▶ [REQUEST]
Find each line in the records below that contains the string "This", paying attention to case, and copy those lines.

[Records]
┌────────

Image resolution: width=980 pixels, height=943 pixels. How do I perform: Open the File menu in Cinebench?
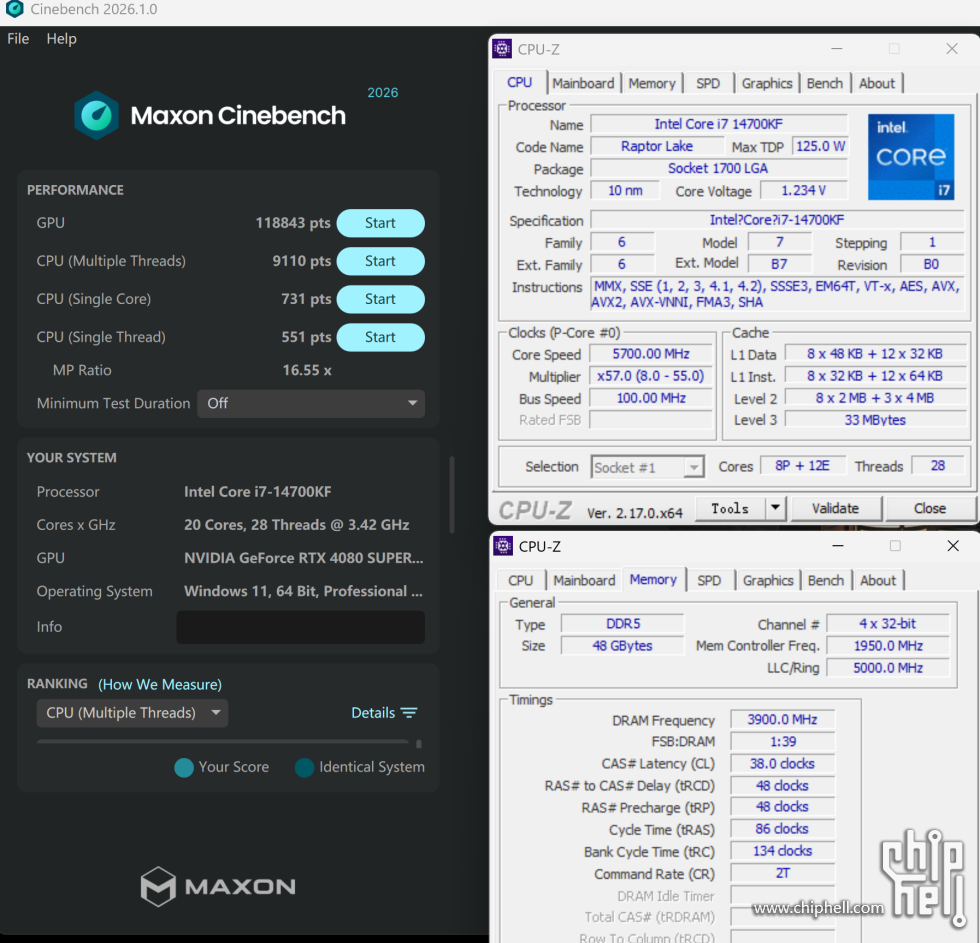(x=18, y=38)
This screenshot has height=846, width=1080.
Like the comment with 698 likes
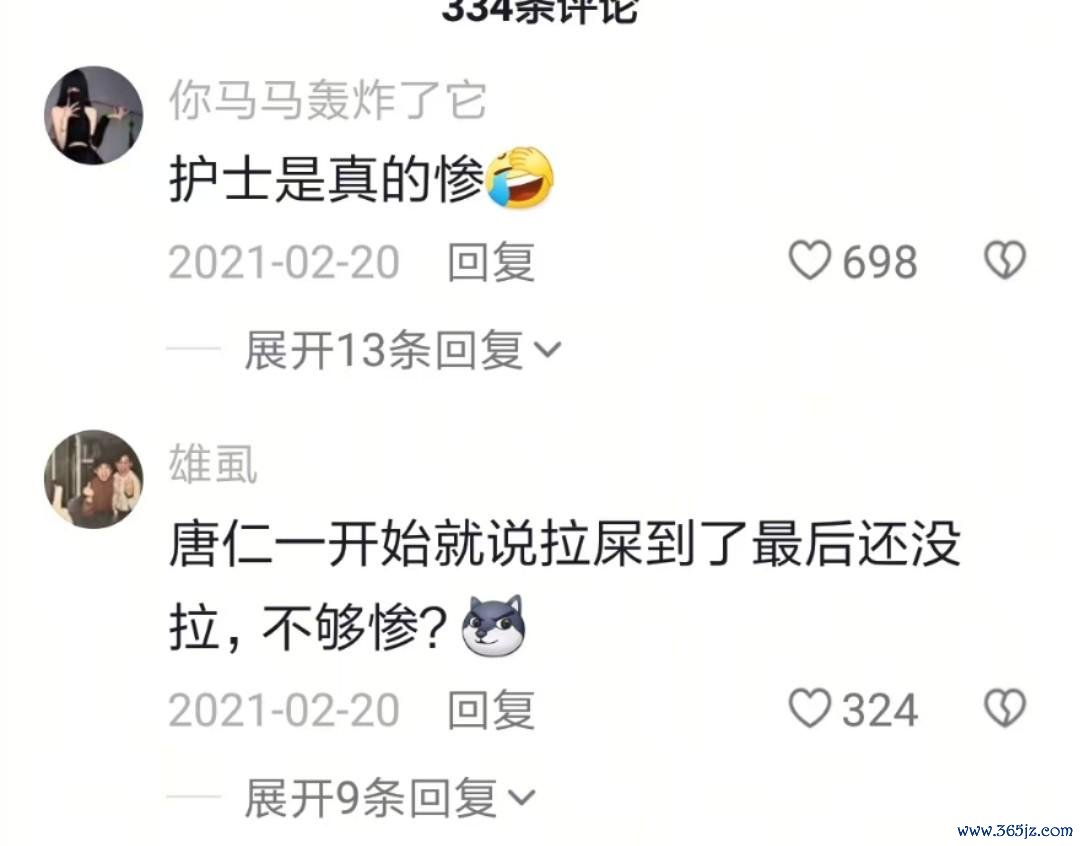(x=809, y=260)
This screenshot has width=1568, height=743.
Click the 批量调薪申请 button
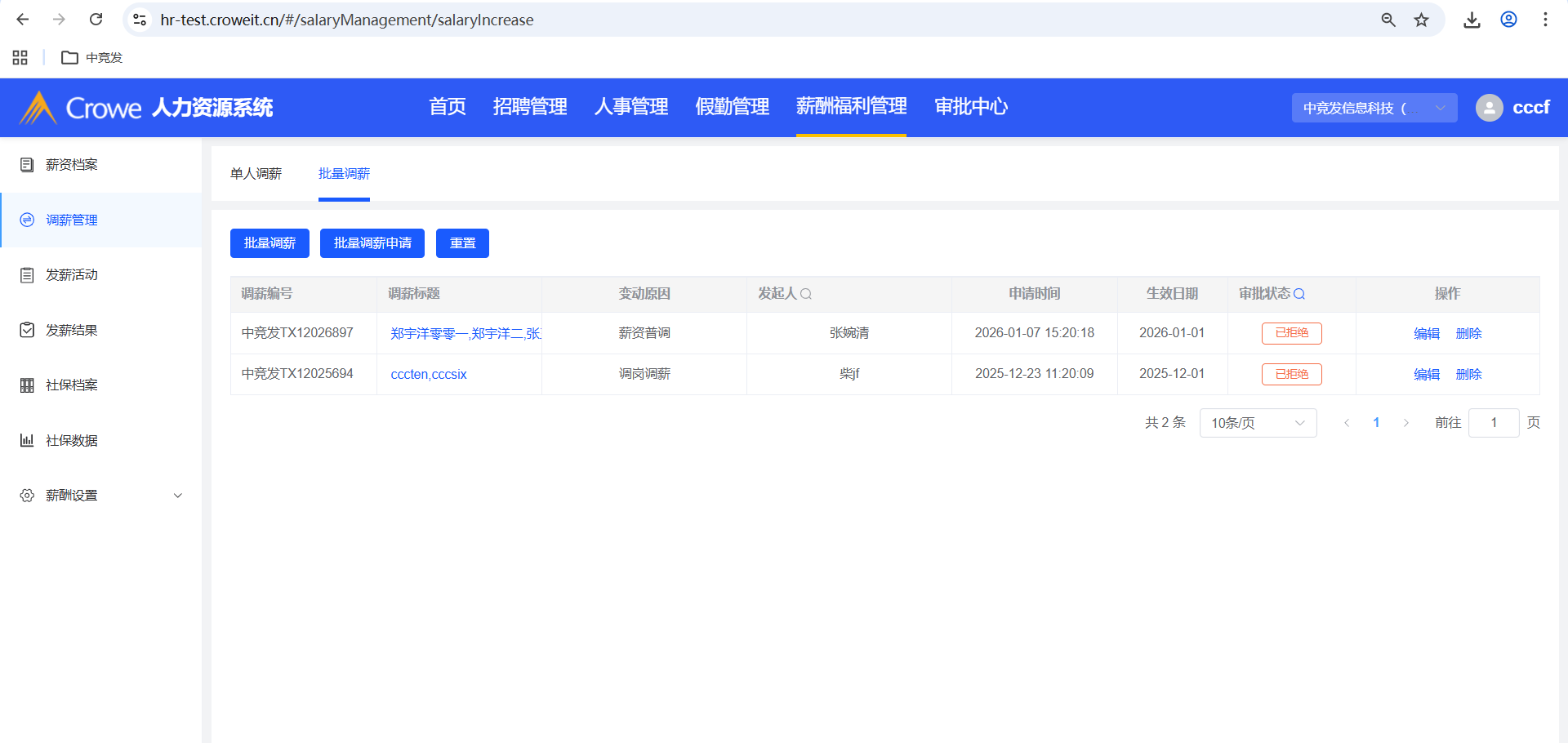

└────────

▶ [REPLY]
This screenshot has height=846, width=1080.
This screenshot has width=1568, height=743.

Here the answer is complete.